No, leave that aside for the nonce, and let's pretend that the most important thing in the world, far more interesting than stupid concepts like the rule of law, is saving unions. What do you think this is going to do to the supply of credit for industries with powerful unions? My liberal readers who ardently desire a return to the days of potent private unions should ask themselves what might happen to the labor movement in this country if any shop that unionizes suddenly has to pay through the nose for credit. Ask yourself, indeed, what this might do to Chrysler, since this is unlikely to be the last time in the life of the firm that they need credit. Though it may well be the last time they get it, on anything other than usurious terms.
 
This was a terrible decision by Obama. It is absolutely true that investment funds are pulling back from participating in programs designed to get credit moving.

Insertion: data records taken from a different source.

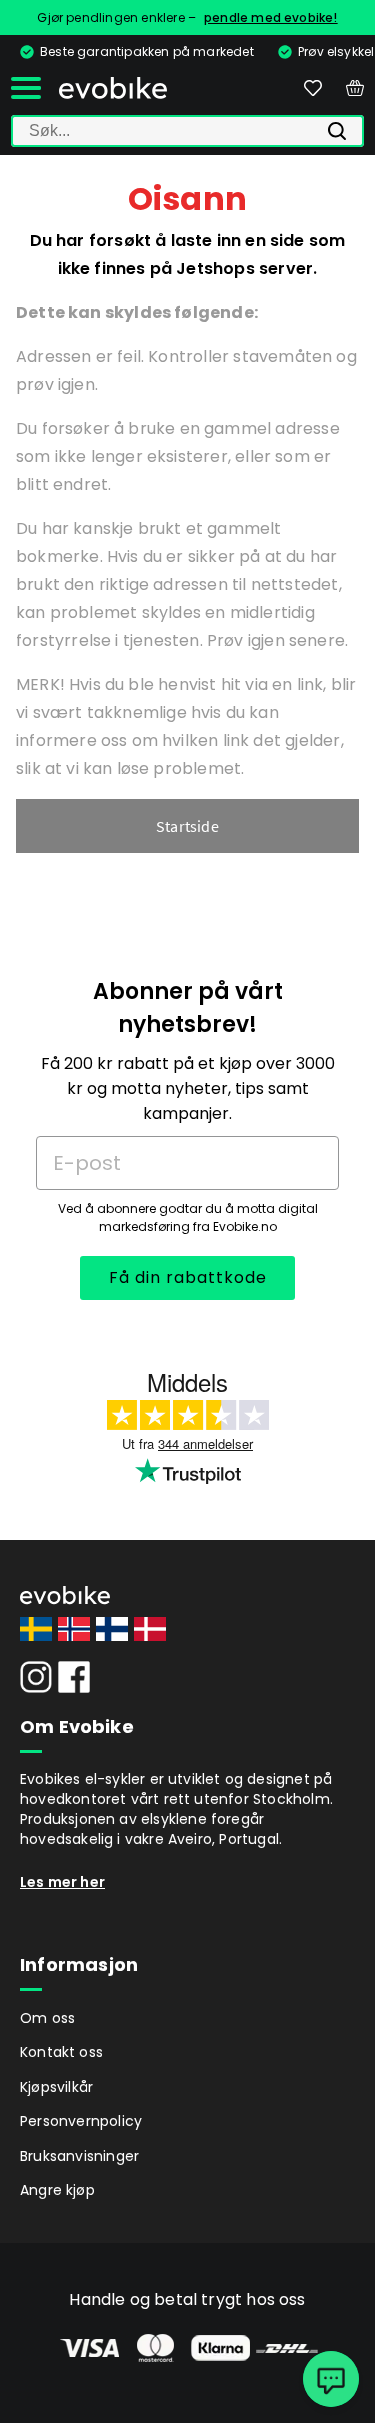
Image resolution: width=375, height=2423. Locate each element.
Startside (187, 826)
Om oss (47, 2018)
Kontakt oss (61, 2052)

And taking some others down too:

About Those 'Speculators' . . . - WSJ.com

About Those 'Speculators' . . .
Pension funds also got whacked by Uncle Sam.
Remember how President Obama blamed Chrysler's bankruptcy filing last month on "a small group of speculators" who turned down Treasury's $2 billion final offer for their $6.9 billion in debt? Well, it turns out that hedge funds and other short sellers weren't the only secured creditors who got a raw deal from Uncle Sam.

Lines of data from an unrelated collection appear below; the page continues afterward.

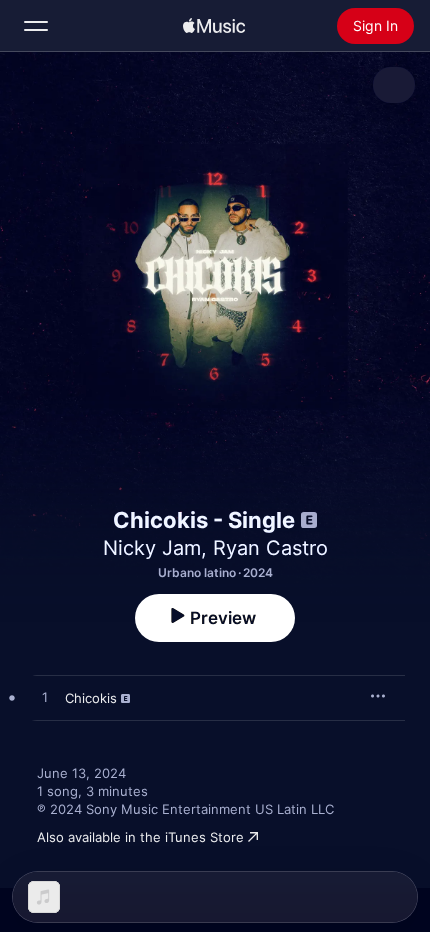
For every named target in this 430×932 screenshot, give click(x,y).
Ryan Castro (270, 548)
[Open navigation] (36, 26)
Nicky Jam (152, 548)
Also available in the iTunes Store (140, 837)
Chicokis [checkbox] (91, 698)
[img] (214, 26)
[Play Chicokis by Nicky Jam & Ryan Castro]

Indiana Treasurer Richard Mourdock revealed this week that his state's police and teacher pension funds have lost millions of dollars in the Chrysler "restructuring." Indiana's State Police Fund and Major Moves Construction Fund, which finances roads and bridges, together lost more than $1 million. And the Teacher's Retirement Fund "suffered, at a minimum, a loss of $4.6 million due to the action of the Federal government," reports Mr. Mourdock.

Far from being speculators, these funds represent retired public employees, including cops and teachers. The funds paid a premium to buy "secured" status, only to discover that they were politically outranked by the United Auto Workers in the White House hierarchy.

"In the past, to be 'secured' meant an investor was 'first in line' in the event of a bankruptcy and 'non-secured' creditors would receive value after secured-creditors were paid," Mr. Mourdock says. "In the Chrysler bankruptcy, however, secured creditors received $.29 on the dollar even as non-secured creditors received higher values and ended up with a 55% ownership of the new company, which is fundamentally wrong and a dangerous precedent to the capital markets."...
 
Ame®icano;1226866 said:
Their investments were secured, they would get much more if it went to court. They were pressured not to go to court.

Secured by what, exactly?

Had they been secure they wouldn't have had to go to court.

Debtors have to stand in line when a company goes down, and the courts decide what percentage of the corpse each debtors gets

They're damned lucky to have gotten 29% back, I suspect.

'Chrysler was broke




The fair thing to have done was to give Chrysler to her debtors.. by rights they owned her.

That's essantially what they're doing by giving stock to the penisoners who are ALSO creditors of the corporation.

I'm fairly certain that the other creditors could have elected to take what they were owed in stocks had they chosen that course.